Comments (20)
We don't have support for sparse matrices yet. We don't have a concrete plan for adding it, but this is a great feature request, we probably add it later.
from catboost.
We are very happy to announce that this is finally implemented in catboost 0.17!
from catboost.
We are on a stage of internal code review(working on code for sparse column scoring) so it's a matter of weeks.
from catboost.
It`s planned! Great! 😄
from catboost.
There were two major speedups in latest releases, we plan for one more for CPU. Plus we have not yet supported sparse matrix as input data type. So no, it's not supported yet, but we are working on that.
You can try using catboost for sparse data now - if you have something like one-hot encoding, it should work fast enough. But you need to use dense matrix as input data.
from catboost.
Version 0.14 contains this on the changelog:
"Impressive speedups for sparse datsets. Will depend on the dataset, but will be at least 2--3 times for sparse data."
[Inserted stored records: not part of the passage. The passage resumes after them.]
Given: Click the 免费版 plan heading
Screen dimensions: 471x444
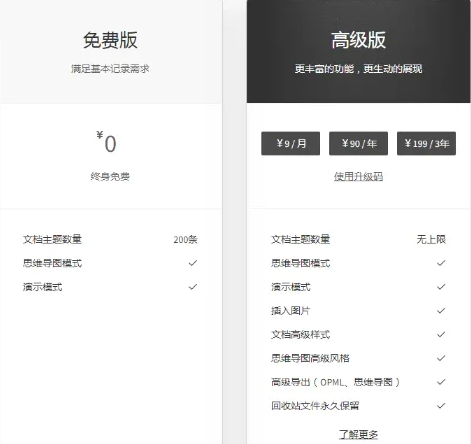Looking at the screenshot, I should [x=110, y=40].
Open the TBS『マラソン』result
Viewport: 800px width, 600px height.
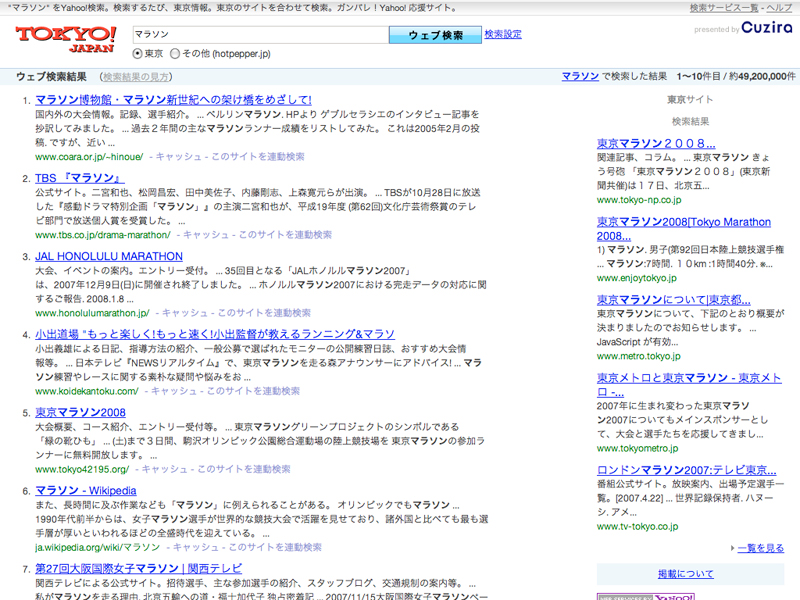point(79,179)
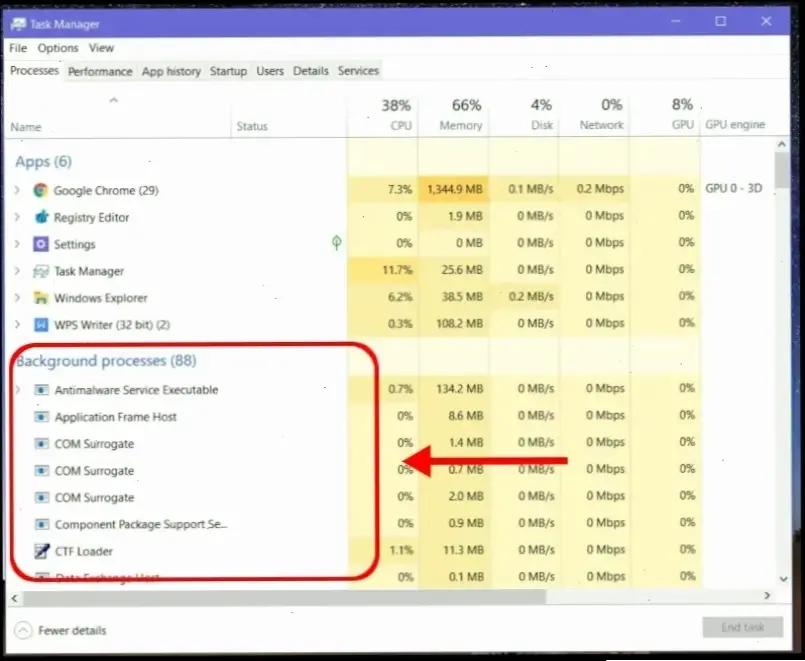Select the first COM Surrogate process row
The width and height of the screenshot is (805, 661).
pos(94,444)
Should we consider that catboost already support sparse matrixes?
from catboost.
When I try to create a cb.Pool
object using sparse data, I am getting the error:
trn_pool = cb.Pool(x_trn, y_trn)
# CatboostError: Invalid data type=<class 'scipy.sparse.csr.csr_matrix'>
Does it mean that sparse matrices are not supported yet?
from catboost.
When I try to create a
cb.Pool
object using sparse data, I am getting the error:trn_pool = cb.Pool(x_trn, y_trn) # CatboostError: Invalid data type=<class 'scipy.sparse.csr.csr_matrix'>
Does it mean that sparse matrices are not supported yet?
Yes
from catboost.
Is there an ETA for release of the sparse matrix support?
from catboost.
We are very happy to announce that this is finally implemented in catboost 0.17!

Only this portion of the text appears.